Anybody who’s anybody feels obliged to lambast modern monetary theory in 2019.
In case you haven’t noticed, a veritable parade of “household names” have fallen in line over the past six months to lampoon MMT and cast aspersions on those who champion the theory.
Virtually none of the criticism is couched in rational terms – MMT’s detractors (outside of economic circles, anyway) generally avoid serious engagement with the theoretical underpinnings on the excuse that the idea itself isn’t worth serious discussion. Of course that logic fails – it’s self-referential.
What the cacophony of criticism lacks in veracity, it tries to make up for with hyperbole, ad hominem and allusions to the Weimar Republic. In other words, critics have simply resorted to fearmongering, in part because the theory has found an audience with the likes of Alexandria Ocasio-Cortez who, along with other progressives, are threatening to upend capitalism, a system that works for virtually nobody and is injurious to many, but which is nevertheless worshipped uncritically by almost everyone (capitalism is a lot like religion in that regard).
MMT has been castigated by Jerome Powell, Warren Buffett and Christine Lagarde, for instance. Earlier this year, Jeff Gundlach called the theory a “crackpot” idea and last week, Lacy Hunt made the laughably bombastic claim that if we went down the road towards allowing the Fed to print money (in a literal sense), “in very short order nearly 100% of our people would be miserable, absolutely miserable.”
Wall Street has adopted a more academic approach to things, eschewing doomsday prophecies for, you know, actual debate and intelligent analysis.
“Without endorsing MMT in its entirety, we think its proponents make a couple of points that are both correct and important”, Goldman’s Jan Hatzius wrote last month, for example.

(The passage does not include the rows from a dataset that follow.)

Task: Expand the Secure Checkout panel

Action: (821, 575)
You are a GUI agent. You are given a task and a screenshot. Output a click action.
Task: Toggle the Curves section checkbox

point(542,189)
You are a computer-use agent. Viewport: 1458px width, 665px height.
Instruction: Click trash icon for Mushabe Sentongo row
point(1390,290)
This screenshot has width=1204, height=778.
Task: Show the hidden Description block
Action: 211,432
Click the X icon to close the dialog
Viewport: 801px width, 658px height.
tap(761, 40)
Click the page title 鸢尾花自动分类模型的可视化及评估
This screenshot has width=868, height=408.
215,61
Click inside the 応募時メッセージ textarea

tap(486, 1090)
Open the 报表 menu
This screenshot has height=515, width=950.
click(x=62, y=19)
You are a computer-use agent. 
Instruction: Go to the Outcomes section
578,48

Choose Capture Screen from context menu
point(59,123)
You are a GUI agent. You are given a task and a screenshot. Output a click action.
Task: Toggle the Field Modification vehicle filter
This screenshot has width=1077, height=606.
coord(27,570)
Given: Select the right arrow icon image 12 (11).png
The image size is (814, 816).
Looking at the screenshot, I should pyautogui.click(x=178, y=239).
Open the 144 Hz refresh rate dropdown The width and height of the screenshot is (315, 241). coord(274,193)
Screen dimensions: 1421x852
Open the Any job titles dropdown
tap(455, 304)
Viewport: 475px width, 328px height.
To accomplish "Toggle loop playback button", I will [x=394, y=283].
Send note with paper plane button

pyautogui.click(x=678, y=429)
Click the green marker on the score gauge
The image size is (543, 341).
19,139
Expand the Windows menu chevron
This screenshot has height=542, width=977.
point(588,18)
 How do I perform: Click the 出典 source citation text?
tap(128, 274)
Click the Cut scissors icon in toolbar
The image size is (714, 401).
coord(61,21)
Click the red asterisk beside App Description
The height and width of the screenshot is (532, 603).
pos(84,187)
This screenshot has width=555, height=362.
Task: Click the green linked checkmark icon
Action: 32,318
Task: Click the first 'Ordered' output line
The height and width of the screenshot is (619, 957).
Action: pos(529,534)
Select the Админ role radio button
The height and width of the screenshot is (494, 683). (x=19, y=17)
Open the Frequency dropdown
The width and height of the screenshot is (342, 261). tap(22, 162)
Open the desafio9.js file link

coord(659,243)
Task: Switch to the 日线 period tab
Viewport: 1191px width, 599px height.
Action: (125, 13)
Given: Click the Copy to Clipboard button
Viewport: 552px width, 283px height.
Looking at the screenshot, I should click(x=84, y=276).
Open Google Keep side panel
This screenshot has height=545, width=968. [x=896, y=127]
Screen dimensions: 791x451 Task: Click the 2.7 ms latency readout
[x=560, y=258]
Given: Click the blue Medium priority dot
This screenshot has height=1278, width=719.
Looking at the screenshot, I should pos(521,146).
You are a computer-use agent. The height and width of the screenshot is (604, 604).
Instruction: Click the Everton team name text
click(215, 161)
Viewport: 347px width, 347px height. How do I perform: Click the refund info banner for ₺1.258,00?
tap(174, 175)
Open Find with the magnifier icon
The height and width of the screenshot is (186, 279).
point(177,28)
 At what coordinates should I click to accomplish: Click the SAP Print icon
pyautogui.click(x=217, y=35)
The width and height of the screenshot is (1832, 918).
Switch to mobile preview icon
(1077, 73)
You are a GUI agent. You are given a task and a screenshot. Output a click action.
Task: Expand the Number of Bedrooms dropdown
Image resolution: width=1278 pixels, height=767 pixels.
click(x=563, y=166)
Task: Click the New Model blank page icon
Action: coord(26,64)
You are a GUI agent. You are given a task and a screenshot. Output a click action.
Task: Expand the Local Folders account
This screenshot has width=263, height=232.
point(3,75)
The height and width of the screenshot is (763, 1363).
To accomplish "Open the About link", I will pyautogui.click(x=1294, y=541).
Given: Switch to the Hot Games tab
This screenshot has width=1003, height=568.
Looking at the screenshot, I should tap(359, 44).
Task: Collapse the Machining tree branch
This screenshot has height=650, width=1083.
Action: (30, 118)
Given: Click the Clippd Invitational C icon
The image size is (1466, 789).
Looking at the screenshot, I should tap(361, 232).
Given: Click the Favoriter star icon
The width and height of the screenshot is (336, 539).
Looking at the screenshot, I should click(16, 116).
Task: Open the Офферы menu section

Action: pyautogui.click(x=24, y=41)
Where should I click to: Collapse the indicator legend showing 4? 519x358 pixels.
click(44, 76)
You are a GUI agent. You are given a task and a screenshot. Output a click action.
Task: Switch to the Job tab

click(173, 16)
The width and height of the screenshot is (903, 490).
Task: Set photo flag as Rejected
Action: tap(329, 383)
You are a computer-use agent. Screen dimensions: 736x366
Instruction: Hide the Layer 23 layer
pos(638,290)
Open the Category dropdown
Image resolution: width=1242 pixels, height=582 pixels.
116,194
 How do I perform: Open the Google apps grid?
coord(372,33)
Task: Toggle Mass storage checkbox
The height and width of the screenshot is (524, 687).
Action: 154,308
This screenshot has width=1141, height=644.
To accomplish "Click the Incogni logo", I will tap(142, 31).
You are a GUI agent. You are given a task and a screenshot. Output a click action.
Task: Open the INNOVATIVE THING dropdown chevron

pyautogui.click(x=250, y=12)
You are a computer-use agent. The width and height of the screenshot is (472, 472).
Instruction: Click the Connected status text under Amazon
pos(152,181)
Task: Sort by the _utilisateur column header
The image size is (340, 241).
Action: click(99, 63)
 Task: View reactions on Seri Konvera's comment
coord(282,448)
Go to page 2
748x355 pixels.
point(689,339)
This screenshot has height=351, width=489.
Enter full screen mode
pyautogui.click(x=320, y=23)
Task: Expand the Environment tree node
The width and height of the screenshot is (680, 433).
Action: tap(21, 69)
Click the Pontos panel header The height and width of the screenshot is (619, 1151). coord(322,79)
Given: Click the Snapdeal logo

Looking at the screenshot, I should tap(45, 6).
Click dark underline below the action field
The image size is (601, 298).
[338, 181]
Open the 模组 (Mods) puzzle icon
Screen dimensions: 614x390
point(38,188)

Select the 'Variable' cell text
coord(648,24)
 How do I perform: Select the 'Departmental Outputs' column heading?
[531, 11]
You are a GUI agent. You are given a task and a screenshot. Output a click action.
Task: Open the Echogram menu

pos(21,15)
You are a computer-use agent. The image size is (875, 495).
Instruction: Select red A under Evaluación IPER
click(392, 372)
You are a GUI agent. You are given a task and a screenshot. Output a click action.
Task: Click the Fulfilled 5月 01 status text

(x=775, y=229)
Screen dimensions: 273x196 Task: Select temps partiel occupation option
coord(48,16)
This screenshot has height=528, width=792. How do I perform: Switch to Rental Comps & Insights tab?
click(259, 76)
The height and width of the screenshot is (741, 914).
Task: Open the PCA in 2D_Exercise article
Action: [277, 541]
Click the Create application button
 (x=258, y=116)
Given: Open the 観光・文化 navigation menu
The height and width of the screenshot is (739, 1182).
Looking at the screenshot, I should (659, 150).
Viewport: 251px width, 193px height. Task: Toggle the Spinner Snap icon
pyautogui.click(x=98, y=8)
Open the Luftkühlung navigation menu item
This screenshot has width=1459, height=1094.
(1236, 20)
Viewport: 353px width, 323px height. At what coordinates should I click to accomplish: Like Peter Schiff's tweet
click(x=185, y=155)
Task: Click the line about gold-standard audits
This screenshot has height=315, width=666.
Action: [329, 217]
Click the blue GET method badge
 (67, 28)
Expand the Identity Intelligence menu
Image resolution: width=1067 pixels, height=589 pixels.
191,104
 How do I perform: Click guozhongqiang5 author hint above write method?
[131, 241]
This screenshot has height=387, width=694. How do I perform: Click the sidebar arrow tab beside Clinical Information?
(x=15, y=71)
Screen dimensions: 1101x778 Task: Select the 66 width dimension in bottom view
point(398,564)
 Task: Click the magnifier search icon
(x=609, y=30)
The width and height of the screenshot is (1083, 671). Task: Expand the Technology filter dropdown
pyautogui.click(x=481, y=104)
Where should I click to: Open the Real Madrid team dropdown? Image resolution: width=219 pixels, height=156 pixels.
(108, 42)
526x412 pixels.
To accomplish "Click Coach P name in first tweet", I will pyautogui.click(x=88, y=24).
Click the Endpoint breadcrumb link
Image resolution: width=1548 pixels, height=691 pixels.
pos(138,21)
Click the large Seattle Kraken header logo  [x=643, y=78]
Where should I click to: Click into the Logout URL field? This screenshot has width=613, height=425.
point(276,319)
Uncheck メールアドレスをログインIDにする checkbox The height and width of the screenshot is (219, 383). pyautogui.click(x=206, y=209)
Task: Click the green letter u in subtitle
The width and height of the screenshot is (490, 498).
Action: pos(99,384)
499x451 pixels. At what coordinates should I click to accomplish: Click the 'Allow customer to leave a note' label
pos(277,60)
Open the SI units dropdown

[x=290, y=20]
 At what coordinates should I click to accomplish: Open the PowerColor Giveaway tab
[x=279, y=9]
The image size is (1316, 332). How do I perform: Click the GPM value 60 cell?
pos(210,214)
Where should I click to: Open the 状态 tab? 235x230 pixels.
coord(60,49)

“This is essentially what the US did in response to the Great Recession, combining large budget deficits with large Quantitative Easing programs”, BofA’s Ethan Harris said the same day, adding that while “critics argued that this ‘debasing the currency’ could trigger runaway inflation we strongly disagreed.” BofA did express reservations about MMT in the same note.
Well, on Tuesday, Carl Icahn went ahead and tossed out a couple of meaningless soundbites, apparently just so he’d be on record as coming out against MMT. Here’s what he told Bloomberg in an interview:
You can print money up to a point, but after that point, it could become very dangerous. We don’t want to hit a wall that you can’t recover from. Once you get into an inflationary spiral, it’s very difficult to get out of it — and therein lies the danger.
That is so laughably short on specifics and so bereft of anything that even approximates analysis that one wonders why Carl even bothered.
I’ll tell you what – I’m just going to go ahead and cherry pick a quote from a 2016 CNBC interview with Icahn in the interest of making a larger point about why you should be skeptical when it comes to MMT fearmongering.
Listen below as Carl calmly explains to Joe Kernen how “ridiculous” it is for anyone to obsess over the deficit in a country that prints the world’s reserve currency:
Got that? Here it is again:
We need fiscal stimulus. And this whole obsession with the deficit is ridiculous, I mean the right wing of the Republican party, if you talk to them, you ask them what’s so bad about the deficit at this time, and really there is no answer. They just can’t answer it. I – would tell you that – uhh – in an economy like ours, where you have a reserve currency, this fear of the deficit is completely overdone.
We’ll pause for laughter as you compare that to what Icahn said Tuesday about MMT’s potential to cause an “inflationary spiral”.
Now please, 2019 Carl, tell us again how “very dangerous” MMT is – because it doesn’t sound like 2016 Carl agrees.